**Material for the task:**
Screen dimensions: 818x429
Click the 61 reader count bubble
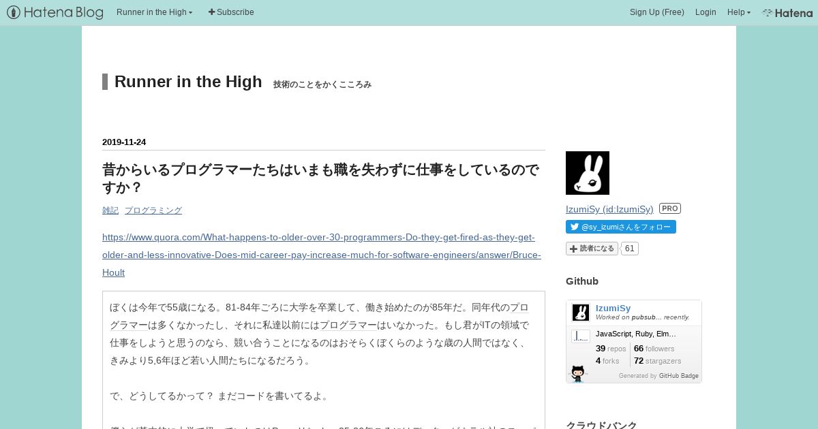coord(630,249)

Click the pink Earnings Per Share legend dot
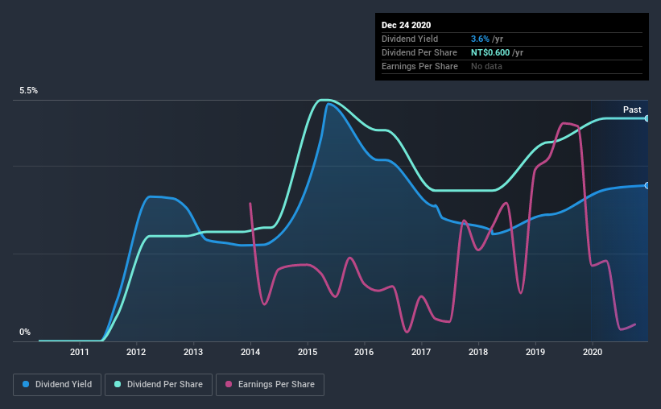pyautogui.click(x=229, y=384)
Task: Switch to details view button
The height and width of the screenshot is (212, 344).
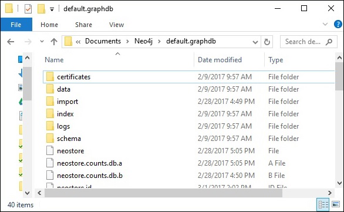Action: click(323, 204)
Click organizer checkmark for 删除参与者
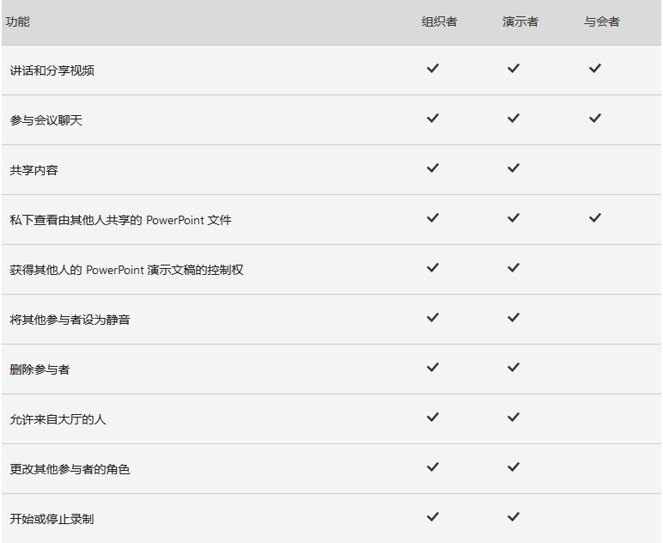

**Goal:** Repeat every line of text in the items above word for word, and omit the pictures.

**Answer:**
Screen dimensions: 818x429
Click the 61 reader count bubble
coord(630,249)

Click the pink Earnings Per Share legend dot
pyautogui.click(x=229, y=384)
Task: Switch to details view button
The height and width of the screenshot is (212, 344).
Action: click(323, 204)
Click organizer checkmark for 删除参与者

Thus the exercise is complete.